# Abstract Nonsense

## Schur’s Lemma (*-representation Form)

Point of post: In this post we discuss the notion of Schur’s lemma as it applies to irreducible $\ast$-representations, and with this show that every irrep of an abelian group must have degree one.

Motivation

In our last post we saw how the existence of a non-zero intertwinor for an irrep guarantees the equivalence of the two irreps, since any such intertwinor must be an isomorphism. We also saw how if the two irreps and representation spaces coincided that the intertwinor must, in fact, be a multiple of the identity map. In this post we describe the notion of an irreducible $\ast$-representation and then give a version of Schur’s second lemma for such representations. This will allow us to conclude, after some work, that every irrep of an abelian group must have degree one.

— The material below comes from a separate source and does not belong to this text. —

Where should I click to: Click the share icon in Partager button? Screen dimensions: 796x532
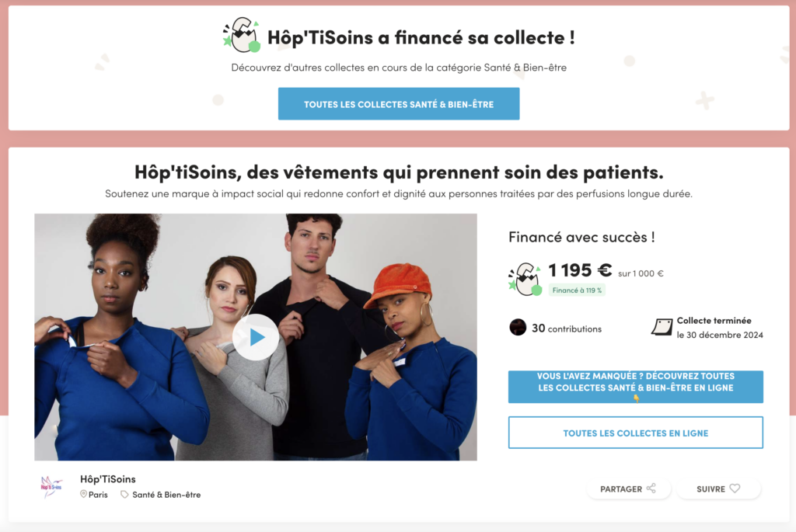[651, 489]
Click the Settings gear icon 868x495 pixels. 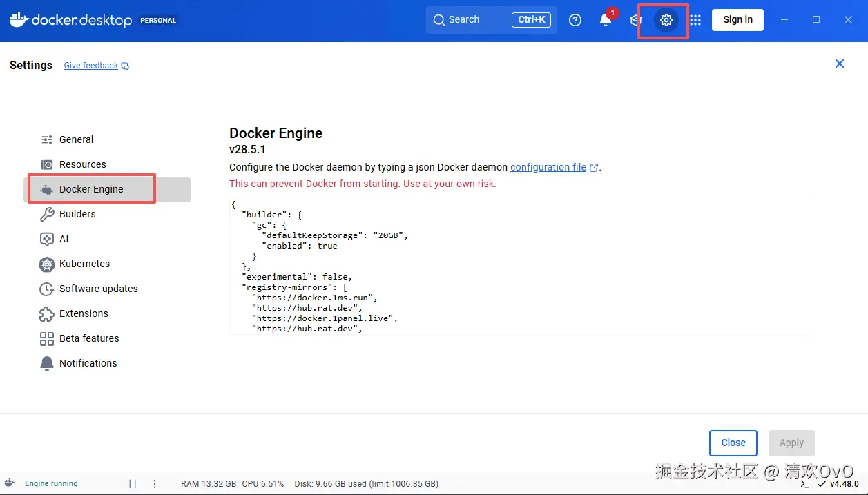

Irreducible $\ast$-representations and the $\ast$-representation Form of Schur’s Lemma

Let $G$ be a finite group and $\mathcal{A}\left(G\right)$ the group algebra. Then, if $\mathscr{V}$ is a pre-Hilbert space and $\varrho:\mathcal{A}\left(G\right)\to\text{End}\left(\mathscr{V}\right)$  a  $\ast$-representation we call $\mathscr{W}\leqslant\mathscr{V}$ $\varrho$-invariant (or invariant when $\varrho$ is evident) if $\mathscr{W}$ is invariant under $\varrho_a$ for each $a\in\mathcal{A}\left(G\right)$. We then, unsurprisingly, define a $\ast$-representation $\varrho:\mathcal{A}\left(G\right)\to\text{End}\left(\mathscr{V}\right)$ to be irreducible if the only $\varrho$-invariant subspaces of $\mathscr{V}$ are $\{\bold{0}\}$ and $\mathscr{V}$.

Our first result result about irreducible $\ast$-representations is a fundamental one. Namely:

Theorem: Let $G$ be a finite group, $\mathcal{A}\left(G\right)$ the group algebra, and $\mathscr{V}$ a pre-Hilbert space. Then if $\varrho:\mathcal{A}\left(G\right)\to\text{End}\left(\mathscr{V}\right)$ is an irreducible $\ast$-representation then the induced representation $\rho:G\to\mathcal{U}\left(G\right):g\mapsto \varrho(\delta_g)$ is irreducible. Conversely, if $\rho:G\to\mathcal{U}\left(\mathscr{V}\right)$ is an irrep then the induced $\ast$-representation

$\displaystyle\varrho:\mathcal{A}\left(G\right)\to\text{End}\left(\mathscr{V}\right):a\mapsto \sum_{g\in G}a(g)\rho_g$

Proof: Suppose first that $\varrho$ is an irrep and $\mathscr{W}\leqslant\mathscr{V}$ is invariant under $\rho_g$ for each $g\in G$. We note then that for every $a\in\mathcal{A}\left(G\right)$ one has

$\displaystyle \varrho_a\left(\mathscr{W}\right)=\sum_{g\in G}a(g)\rho_g\left(\mathscr{W}\right)\subseteq\sum_{g\in G}a(g)\mathscr{W}\subseteq\mathscr{W}$

and thus $\mathscr{W}$ is $\varrho$-invariant, but by assumption this implies that $\mathscr{W}$ is either $\mathscr{V}$ or $\{\bold{0}\}$. From where it follows that $\mathscr{W}$ is $\rho$-invariant implies that $\mathscr{W}$ is either $\{\bold{0}\}$ or $\mathscr{V}$ and thus $\rho$ is an irrep.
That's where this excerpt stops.